Assignment title: Information
Lab: HBase & Hadoop
1) Create a table called randomRows in the Test database in MySQL using the following command:
CREATE TABLE randomRows (Fld1 INTEGER PRIMARY KEY, Fld2 CHAR(1), Fld3
VARCHAR(50), Fld4 INTEGER, Fld5 VARCHAR(255), Fld6 VARCHAR(100));
2) Use the gendataCA.sh shell script to generate 10000 lines of sample data in a file called
randomRows.csv
3) Use the mysqlimport command to load the sample data into the randomRows table:
mysqlimport --fields-terminated-by=, --columns='Fld1,Fld2,Fld3,Fld4,Fld5,Fld6' --local -u root
-p Test /path/to/csvfile/randomRows.csv
4) Launch a HBase shell and create a table called randomRows with a single column family called
cf1 .
5) Use Sqoop to load the MySQL randomRows table data into the HBase randomRows table.
6) Create a new Java Project in Eclipse called HBaseSummarisation.
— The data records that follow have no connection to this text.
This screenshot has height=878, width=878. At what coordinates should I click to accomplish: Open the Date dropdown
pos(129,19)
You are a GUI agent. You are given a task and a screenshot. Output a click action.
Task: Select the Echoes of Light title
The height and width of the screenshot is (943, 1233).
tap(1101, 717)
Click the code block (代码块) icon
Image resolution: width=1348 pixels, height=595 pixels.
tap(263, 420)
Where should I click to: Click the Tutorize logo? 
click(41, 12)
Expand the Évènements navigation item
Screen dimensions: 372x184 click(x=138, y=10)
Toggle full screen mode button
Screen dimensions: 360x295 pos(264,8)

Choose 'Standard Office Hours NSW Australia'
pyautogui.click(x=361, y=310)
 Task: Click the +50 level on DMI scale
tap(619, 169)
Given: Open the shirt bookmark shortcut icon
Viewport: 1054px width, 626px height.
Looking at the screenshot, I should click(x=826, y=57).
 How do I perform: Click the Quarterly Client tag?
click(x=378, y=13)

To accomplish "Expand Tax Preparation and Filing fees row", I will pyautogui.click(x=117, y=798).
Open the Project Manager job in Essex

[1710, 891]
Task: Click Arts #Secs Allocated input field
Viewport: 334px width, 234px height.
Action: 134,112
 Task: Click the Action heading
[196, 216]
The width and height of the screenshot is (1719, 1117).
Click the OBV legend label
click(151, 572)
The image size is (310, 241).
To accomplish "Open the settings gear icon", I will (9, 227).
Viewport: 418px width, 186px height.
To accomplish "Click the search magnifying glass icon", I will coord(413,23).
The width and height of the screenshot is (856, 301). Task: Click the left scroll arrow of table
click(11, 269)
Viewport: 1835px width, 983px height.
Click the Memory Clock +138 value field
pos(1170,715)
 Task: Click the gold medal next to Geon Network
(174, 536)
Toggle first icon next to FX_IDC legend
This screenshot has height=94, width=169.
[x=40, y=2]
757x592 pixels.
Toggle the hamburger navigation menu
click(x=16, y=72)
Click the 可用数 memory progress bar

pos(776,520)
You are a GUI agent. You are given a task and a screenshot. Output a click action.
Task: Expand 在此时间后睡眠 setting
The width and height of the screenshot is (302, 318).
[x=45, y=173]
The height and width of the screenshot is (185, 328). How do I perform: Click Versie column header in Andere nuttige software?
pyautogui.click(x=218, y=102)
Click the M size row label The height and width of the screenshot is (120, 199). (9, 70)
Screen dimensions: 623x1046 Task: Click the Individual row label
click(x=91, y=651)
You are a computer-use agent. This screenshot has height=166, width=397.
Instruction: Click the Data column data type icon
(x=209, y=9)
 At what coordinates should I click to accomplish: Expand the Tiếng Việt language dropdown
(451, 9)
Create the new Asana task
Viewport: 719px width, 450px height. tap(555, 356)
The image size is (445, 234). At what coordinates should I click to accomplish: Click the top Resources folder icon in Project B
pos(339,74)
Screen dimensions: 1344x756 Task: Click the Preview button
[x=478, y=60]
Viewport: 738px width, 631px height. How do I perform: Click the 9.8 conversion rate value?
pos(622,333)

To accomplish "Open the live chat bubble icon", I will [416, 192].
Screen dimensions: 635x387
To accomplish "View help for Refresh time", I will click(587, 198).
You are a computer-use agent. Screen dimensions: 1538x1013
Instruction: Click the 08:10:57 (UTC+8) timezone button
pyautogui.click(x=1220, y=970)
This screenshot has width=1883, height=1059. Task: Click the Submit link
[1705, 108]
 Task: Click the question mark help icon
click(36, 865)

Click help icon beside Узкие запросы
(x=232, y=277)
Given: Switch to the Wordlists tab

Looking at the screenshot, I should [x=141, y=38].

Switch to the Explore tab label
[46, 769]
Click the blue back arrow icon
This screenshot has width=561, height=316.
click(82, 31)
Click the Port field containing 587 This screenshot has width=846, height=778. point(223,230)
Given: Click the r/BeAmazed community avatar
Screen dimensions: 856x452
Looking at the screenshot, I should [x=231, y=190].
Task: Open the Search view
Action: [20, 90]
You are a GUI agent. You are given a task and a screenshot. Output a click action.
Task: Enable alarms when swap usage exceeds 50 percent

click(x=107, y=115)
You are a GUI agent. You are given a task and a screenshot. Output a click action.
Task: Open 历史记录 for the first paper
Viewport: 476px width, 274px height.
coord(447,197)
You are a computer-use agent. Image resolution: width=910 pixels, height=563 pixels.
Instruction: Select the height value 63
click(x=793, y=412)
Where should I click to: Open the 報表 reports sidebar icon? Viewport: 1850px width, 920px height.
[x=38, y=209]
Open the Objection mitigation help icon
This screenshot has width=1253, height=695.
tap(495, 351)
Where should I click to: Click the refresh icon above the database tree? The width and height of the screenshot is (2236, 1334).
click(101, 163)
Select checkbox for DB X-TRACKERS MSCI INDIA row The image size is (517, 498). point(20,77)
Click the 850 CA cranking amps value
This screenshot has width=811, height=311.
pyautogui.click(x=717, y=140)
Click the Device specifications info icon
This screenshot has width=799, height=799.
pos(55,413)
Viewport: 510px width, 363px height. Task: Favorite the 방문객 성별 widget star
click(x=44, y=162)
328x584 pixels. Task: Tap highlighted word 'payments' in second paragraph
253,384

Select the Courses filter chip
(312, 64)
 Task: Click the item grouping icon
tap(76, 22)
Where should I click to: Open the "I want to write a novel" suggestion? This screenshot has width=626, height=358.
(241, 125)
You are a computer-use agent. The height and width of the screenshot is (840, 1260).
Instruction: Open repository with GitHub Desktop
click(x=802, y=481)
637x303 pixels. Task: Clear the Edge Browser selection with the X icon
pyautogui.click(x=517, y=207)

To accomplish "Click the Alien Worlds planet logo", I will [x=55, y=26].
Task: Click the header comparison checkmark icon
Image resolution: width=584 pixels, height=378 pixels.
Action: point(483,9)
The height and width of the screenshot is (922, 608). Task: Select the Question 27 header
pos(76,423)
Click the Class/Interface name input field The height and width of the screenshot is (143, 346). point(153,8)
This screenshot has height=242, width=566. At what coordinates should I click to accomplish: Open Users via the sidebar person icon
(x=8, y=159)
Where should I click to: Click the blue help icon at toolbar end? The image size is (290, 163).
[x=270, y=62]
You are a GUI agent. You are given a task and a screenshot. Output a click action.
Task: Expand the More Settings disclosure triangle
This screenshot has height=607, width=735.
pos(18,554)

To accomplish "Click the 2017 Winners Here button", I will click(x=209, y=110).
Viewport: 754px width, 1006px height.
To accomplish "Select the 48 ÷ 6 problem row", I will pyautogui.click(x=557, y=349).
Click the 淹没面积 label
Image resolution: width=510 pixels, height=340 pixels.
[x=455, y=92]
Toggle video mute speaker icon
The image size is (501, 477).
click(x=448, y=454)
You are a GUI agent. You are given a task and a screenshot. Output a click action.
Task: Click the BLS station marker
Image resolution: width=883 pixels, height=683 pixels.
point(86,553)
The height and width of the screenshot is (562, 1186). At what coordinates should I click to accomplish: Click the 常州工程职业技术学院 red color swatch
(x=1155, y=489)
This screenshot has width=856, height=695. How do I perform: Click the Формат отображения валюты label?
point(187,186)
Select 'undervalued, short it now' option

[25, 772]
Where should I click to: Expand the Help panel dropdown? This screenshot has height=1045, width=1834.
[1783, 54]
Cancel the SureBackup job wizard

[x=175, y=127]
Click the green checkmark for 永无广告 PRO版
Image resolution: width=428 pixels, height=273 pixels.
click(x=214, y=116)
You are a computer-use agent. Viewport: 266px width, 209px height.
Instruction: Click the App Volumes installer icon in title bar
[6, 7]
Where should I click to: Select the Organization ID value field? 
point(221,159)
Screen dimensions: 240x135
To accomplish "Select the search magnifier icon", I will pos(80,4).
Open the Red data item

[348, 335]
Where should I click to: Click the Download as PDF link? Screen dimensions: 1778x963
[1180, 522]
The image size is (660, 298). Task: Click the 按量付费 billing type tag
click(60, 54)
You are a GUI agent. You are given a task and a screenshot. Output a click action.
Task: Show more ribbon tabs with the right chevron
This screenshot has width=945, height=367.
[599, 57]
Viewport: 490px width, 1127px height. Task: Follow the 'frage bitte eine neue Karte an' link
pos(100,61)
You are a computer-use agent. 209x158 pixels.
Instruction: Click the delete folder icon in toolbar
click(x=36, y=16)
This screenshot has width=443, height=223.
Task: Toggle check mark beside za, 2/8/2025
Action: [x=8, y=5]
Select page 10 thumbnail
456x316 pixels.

a) Reference the HBase jars that are in /usr/local/hbase/lib
b) Create relevant Driver, Mapper, and Reducer classes (see Moodle) for two programming
tasks that Count the frequency of Fld2 chars in the HBase randomRows table. The first
program should output results to HDFS. The second program should output to another
HBase table called randomRowsCharCount that has been set up with a single column
family called cf1 .
7) Run both programs and cross reference the result sets. Check the corresponding result set in
MySQL.